Excerpt provided:
----

Cape Sable was first inhabited by the Mi'kmaq, who called the area and generally the island itself "Kespoogwitik", meaning "where the land ends". Cape Sable Island was charted by explorers from Portugal who named it "Beusablom", meaning "Sandy Bay".

===French Colony===
Cape Sable and Cape Negro, Nova Scotia were first settled by the Acadians who migrated from Port Royal, Nova Scotia in 1620. The French governor of Acadia, Charles de la Tour, colonized Cap de Sable giving it the present name, meaning Sandy Cape. La Tour built up a strong post at Cap de Sable beginning in 1623, called Fort Lomeron in honour of David Lomeron who was his agent in France. (The fur trading post called Fort Lomeron was later renamed Fort La Tour although identified as Fort Saint-Louis in the writings of Samuel de Champlain.) Here he carried on a sizable trade in furs with the Mi'kmaq and farmed the land.

----

Records:
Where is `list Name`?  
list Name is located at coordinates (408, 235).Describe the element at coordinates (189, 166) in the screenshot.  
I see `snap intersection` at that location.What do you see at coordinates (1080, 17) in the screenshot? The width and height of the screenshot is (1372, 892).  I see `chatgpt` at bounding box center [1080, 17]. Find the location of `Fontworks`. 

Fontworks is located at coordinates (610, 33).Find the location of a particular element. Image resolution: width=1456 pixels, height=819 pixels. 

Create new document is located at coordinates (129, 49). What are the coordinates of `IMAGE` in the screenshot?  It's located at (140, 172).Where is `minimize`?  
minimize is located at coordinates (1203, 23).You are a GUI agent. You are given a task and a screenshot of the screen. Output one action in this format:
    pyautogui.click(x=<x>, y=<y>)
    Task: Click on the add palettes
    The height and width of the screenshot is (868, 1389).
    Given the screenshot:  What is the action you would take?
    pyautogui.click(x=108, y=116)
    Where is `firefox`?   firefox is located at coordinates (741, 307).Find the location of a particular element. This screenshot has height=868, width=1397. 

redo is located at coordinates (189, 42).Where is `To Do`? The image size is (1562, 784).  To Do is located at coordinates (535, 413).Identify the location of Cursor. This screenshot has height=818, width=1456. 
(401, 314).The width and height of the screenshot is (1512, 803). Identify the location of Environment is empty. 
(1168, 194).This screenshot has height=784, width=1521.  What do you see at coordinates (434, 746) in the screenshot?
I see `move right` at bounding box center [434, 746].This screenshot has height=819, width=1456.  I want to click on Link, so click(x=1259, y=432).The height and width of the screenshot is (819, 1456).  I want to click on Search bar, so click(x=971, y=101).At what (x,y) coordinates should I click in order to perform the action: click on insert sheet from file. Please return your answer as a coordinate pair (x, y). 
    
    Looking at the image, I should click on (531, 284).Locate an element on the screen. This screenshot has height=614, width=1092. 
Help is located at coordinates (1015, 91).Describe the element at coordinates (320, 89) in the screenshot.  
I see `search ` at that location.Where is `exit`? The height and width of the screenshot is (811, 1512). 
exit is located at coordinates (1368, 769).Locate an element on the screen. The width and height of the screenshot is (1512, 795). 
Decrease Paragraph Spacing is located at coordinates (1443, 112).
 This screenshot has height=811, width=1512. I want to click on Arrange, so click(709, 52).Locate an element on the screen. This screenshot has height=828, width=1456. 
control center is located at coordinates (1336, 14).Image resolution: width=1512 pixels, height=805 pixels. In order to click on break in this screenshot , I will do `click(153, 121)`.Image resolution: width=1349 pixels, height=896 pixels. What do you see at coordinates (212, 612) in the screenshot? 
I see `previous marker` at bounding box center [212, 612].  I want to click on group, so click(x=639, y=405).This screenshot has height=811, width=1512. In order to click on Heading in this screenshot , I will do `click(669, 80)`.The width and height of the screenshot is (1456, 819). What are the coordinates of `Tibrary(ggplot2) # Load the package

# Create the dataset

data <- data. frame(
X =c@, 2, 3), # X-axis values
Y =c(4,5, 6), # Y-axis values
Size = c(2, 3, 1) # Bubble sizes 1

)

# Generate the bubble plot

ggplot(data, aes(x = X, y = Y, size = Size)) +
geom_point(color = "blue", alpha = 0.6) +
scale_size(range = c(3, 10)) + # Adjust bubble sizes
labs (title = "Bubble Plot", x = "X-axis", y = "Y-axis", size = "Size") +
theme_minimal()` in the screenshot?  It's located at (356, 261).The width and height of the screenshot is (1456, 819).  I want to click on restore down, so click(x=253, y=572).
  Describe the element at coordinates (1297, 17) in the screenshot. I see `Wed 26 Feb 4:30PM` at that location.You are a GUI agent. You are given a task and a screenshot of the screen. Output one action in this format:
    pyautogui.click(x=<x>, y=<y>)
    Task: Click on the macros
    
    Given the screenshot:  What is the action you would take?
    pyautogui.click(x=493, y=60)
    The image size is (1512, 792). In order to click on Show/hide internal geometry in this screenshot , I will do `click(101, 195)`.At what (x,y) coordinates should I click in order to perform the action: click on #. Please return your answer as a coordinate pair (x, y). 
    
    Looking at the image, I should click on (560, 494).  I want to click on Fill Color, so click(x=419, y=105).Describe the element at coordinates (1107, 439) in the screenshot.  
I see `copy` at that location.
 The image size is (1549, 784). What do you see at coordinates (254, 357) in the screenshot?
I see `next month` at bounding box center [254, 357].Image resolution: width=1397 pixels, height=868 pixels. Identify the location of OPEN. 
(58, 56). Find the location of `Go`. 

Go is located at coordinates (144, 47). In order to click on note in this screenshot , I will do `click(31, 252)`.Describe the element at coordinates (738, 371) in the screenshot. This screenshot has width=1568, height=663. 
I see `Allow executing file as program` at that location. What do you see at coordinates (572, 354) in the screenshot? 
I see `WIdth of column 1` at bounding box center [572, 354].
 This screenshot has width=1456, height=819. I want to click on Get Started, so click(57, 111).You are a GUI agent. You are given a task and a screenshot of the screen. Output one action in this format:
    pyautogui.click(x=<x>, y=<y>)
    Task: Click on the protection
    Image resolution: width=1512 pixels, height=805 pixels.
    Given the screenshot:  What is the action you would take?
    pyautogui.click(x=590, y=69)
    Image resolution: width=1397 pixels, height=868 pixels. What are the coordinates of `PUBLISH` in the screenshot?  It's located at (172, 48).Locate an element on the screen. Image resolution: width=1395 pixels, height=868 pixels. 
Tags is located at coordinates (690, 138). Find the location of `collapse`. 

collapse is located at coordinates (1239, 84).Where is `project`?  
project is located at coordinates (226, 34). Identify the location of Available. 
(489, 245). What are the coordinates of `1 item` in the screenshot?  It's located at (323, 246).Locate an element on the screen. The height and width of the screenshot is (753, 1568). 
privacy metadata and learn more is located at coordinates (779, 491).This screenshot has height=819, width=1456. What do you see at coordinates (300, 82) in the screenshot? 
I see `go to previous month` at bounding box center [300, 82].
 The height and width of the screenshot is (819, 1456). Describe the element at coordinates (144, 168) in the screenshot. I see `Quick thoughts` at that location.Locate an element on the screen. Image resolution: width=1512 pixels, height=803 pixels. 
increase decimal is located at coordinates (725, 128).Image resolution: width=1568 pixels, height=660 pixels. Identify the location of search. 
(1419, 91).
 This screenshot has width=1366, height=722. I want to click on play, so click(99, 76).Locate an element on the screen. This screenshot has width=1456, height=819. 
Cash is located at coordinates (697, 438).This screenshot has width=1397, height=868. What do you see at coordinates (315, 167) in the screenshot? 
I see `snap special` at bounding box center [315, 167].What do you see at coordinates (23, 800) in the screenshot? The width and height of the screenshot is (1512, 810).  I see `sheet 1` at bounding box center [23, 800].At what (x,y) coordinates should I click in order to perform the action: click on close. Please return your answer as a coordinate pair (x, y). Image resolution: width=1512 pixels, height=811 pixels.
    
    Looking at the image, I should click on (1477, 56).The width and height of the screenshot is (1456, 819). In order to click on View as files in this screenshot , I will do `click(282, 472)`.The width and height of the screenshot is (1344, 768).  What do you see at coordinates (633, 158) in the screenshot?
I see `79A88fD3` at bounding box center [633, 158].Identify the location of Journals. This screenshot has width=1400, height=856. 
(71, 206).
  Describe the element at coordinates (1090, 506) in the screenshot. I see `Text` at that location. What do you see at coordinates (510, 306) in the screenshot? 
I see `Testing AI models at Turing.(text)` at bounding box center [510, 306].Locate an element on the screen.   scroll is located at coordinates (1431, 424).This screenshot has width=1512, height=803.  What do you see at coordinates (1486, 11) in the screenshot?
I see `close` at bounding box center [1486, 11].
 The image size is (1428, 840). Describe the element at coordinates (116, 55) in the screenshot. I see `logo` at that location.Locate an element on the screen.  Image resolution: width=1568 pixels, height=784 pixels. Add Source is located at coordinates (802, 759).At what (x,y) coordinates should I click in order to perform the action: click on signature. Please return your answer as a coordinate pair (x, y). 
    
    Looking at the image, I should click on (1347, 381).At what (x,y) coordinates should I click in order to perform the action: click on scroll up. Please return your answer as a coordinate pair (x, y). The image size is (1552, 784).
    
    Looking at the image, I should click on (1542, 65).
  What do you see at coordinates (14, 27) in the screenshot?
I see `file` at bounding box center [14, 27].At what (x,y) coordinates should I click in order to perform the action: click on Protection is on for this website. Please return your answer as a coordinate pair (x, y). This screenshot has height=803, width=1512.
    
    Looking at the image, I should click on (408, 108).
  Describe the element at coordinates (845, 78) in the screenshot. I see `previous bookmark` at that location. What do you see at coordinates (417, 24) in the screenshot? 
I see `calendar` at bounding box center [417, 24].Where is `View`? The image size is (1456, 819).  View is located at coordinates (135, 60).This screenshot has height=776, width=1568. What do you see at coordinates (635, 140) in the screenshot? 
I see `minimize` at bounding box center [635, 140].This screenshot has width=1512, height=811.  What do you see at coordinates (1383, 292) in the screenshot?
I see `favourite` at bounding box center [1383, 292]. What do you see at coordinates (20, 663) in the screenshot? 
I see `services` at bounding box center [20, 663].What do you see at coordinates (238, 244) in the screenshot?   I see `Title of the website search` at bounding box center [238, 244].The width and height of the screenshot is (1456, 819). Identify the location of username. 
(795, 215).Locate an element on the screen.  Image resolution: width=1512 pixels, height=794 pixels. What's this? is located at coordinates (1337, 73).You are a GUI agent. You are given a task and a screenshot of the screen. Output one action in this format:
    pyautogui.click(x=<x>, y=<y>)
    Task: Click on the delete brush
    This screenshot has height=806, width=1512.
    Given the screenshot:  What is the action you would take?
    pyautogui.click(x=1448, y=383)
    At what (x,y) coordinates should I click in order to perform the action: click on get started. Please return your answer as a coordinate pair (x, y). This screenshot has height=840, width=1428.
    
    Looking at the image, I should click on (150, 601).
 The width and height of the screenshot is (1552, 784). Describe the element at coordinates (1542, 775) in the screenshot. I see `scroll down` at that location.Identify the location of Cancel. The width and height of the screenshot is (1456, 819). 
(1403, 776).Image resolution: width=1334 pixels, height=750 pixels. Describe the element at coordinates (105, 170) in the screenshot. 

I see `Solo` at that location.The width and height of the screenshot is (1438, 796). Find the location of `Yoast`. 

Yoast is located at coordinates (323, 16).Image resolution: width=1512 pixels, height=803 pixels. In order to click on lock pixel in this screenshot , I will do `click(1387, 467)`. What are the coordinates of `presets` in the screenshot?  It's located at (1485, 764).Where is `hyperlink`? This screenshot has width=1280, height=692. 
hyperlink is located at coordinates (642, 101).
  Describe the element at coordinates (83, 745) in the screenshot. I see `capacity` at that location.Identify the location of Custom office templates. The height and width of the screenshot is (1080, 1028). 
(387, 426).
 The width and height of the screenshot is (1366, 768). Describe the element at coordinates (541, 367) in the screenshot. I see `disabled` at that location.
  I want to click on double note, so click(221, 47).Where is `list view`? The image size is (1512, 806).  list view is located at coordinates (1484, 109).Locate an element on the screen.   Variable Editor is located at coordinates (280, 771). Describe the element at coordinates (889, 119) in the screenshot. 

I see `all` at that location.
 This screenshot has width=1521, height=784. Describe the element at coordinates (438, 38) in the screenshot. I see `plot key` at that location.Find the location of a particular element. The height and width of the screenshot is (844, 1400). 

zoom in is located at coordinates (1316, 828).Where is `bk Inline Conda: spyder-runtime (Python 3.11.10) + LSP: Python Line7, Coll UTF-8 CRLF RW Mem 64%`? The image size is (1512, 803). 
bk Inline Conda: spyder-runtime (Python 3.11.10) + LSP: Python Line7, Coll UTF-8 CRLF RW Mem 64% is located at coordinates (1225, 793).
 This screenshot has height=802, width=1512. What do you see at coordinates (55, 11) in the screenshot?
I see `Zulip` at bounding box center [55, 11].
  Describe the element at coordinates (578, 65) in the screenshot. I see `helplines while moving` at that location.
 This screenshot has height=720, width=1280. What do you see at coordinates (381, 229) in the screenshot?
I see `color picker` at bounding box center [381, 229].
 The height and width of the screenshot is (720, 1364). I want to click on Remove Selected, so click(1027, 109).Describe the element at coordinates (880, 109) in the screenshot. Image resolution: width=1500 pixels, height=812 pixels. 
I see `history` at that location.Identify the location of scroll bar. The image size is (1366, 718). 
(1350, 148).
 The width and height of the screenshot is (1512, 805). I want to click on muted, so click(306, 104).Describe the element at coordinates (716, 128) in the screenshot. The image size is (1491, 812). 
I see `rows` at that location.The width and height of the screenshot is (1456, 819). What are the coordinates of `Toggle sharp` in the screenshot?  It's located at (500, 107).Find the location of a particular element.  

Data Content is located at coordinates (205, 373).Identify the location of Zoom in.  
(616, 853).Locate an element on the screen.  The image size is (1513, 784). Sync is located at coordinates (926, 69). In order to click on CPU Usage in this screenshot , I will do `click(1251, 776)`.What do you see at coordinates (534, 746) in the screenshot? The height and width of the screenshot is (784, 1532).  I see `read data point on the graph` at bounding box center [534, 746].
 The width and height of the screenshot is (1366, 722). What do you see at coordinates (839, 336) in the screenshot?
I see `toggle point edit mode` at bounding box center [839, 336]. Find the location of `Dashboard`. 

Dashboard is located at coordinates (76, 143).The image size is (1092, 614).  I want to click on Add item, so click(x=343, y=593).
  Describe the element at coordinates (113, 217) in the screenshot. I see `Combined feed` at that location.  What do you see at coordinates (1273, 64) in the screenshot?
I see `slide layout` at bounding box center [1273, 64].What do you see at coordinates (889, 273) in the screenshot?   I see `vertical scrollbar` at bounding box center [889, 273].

----

Work instruction A: In the Cape Sable history, who was Fort Lomeron named after?
Work instruction B: Carry on the Cape Sable history from the point where it stops.

Response A: David Lomeron, Charles de la Tour's agent in France.

Response B:
During the Anglo-French War (1627–1629), under Charles I, by 1629 the Kirkes took Quebec City, Sir James Stewart of Killeith, Lord Ochiltree planted a colony on Cape Breton Island at Baleine, and Alexander's son, William Alexander, 1st Earl of Stirling established the first incarnation of "New Scotland" at Port Royal, Nova Scotia. This set of British triumphs in what had otherwise been a disastrous war was not destined to last. Charles I's haste to make peace with France on the terms most beneficial to him meant that the new North American gains would be bargained away in the Treaty of Saint-Germain-en-Laye (1632). There were three battles in Nova Scotia during the colonization of Scots: one at Saint John; another battle at Balene, Cape Breton; and one on Cape Sable Island.

==== Siege of 1630 ====
In 1629, as a result of these Scottish victories, Cape Sable was the only major French holding in North America. There was a battle between Charles and his father at Fort St. Louis (See National Historic Site - Fort St. Louis), the latter supporting the Scottish who had taken Port Royal. The battle lasted two days. Claude was forced to withdraw in humiliation to Port Royal.

As a result, La Tour appealed to the King of France for assistance and was appointed lieutenant-general in Acadia in 1631.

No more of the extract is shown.